What's Wrong with me..

I ask myself that constantly. Constantly. I mean, it's just so unreal how I've come to be here! The Guy and I look at each other disbelieving-ly, shocked at where we've landed ourselves. This was not part of our original plan, the one we made right at the start.
n seriously, wht is wrong with me...I suppose i m a bit bi-polar in nature..
I'd be lying if I said I'm not scared. I'm scared stiff. I've psyched myself to believe this is going to be a lot of fun, numbing myself to thoughts of uncertainty and self-doubt. What else is there to do? I can't go back now.

But I have a list of things that I've drawn up under the head of 'Worst case scenario' in my head. What's the worst thing that can happen to me as a result of the decision I've taken. It goes something like this:

1. I'll spend hours commuting to and fro from the office.
Upside: Good. That will leave me with lesser time to be alone.

2. I'll have to work long hours, survive erratic timings.
Upside: Better still. That will leave me with still lesser time to miss Lucknow.

3.I won't get enough and good food to eat.
Upside: I'll lose some unwanted weight!

4. Office politics. They'll all hate me, be mean to me.
Upside: I'll better my art of ignoring irrelevant people.

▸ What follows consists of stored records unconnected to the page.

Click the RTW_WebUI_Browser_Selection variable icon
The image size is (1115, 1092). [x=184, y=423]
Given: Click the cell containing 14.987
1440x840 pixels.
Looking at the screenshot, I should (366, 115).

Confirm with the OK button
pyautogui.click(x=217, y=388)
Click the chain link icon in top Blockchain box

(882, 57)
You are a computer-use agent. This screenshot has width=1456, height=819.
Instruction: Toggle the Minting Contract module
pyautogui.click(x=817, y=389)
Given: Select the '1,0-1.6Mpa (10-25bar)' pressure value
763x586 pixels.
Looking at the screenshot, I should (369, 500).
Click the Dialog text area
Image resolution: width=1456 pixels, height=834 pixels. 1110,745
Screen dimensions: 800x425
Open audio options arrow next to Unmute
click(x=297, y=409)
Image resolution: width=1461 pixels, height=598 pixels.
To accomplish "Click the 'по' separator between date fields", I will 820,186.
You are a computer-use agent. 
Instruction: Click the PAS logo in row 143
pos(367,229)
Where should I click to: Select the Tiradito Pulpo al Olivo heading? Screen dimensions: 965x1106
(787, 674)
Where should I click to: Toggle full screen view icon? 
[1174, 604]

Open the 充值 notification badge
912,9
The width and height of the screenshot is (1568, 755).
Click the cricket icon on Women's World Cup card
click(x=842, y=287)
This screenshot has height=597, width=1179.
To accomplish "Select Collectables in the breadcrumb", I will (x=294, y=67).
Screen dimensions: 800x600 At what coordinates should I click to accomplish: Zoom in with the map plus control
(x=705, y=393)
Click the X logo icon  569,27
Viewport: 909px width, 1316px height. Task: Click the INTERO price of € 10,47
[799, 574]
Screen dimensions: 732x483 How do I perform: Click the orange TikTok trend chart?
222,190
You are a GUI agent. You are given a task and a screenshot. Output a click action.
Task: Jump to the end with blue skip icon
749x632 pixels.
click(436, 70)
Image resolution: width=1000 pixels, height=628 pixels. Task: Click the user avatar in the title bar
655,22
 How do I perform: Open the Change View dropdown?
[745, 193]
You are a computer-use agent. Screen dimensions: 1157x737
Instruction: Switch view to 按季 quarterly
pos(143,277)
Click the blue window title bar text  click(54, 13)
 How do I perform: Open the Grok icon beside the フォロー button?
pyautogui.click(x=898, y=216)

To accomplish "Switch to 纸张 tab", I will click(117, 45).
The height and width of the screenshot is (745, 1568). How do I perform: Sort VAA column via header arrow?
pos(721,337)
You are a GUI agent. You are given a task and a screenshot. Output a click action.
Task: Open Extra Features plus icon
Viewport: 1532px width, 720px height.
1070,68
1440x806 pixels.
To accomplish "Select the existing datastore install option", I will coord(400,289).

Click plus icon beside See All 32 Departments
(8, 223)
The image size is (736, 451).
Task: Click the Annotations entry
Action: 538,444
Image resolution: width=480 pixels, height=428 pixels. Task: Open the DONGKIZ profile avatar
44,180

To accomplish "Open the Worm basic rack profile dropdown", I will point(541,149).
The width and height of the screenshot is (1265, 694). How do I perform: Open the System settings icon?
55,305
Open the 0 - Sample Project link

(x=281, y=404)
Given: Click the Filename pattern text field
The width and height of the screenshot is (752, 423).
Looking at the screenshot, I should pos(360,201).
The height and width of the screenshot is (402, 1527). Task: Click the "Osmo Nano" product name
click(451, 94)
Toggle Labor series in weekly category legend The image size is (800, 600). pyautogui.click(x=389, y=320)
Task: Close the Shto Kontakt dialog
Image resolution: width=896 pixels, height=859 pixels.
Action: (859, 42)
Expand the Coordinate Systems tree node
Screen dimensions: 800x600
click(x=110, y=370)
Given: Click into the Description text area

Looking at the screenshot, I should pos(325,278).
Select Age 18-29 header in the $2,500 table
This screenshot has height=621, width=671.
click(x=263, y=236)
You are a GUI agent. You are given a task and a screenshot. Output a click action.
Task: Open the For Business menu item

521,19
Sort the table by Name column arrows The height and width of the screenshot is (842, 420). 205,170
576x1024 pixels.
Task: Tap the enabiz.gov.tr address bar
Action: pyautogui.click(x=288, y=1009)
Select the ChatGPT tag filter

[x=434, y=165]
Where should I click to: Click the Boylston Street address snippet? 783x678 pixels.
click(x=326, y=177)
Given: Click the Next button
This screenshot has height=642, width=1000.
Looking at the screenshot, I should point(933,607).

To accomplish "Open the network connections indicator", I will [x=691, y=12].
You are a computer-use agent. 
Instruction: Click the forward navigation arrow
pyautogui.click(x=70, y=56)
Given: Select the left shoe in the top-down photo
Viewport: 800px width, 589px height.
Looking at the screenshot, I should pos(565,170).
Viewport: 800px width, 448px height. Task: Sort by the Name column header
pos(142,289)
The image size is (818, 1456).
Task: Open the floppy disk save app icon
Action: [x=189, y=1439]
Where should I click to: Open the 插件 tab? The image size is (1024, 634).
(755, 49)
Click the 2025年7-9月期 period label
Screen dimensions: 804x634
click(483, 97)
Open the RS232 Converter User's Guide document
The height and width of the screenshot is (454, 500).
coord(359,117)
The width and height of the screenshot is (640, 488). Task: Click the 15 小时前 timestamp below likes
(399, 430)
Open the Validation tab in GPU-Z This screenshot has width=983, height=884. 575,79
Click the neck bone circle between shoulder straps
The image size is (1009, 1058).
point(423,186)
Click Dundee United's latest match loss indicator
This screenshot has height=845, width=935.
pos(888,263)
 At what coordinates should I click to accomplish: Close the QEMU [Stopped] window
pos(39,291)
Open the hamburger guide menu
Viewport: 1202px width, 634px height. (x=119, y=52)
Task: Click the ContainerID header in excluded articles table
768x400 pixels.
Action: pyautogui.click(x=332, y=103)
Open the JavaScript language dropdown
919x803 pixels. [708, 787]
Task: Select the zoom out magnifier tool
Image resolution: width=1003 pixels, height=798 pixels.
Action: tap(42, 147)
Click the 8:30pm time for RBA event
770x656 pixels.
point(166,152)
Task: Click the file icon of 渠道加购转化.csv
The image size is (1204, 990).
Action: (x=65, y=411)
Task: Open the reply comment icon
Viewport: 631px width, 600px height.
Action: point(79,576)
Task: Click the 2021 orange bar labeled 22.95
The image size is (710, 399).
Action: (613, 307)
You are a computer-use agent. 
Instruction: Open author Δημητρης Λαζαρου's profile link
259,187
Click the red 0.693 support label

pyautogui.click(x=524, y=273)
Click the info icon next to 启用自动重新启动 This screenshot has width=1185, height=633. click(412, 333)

5. I won't be able to cope up, not at all, with any of it - the emotional and the professional pressure.
Upside: What have I to lose? I'll go home just the way I came here. And be happy I tried at least.

6.I wont b able to handle crowdy palces like malls & clubs( I actually scares of)
Upside : What I have to do with the ppl, njoy d place not d ppl.

7. Left with no friends
Upside : Uptil now, I never had a permanent Friendship(atleast with Girls..ahhh).,all lie at all times, but it actually matters me a lot..Ironically, as for short snap be, they were d closest one to me n vise-versa..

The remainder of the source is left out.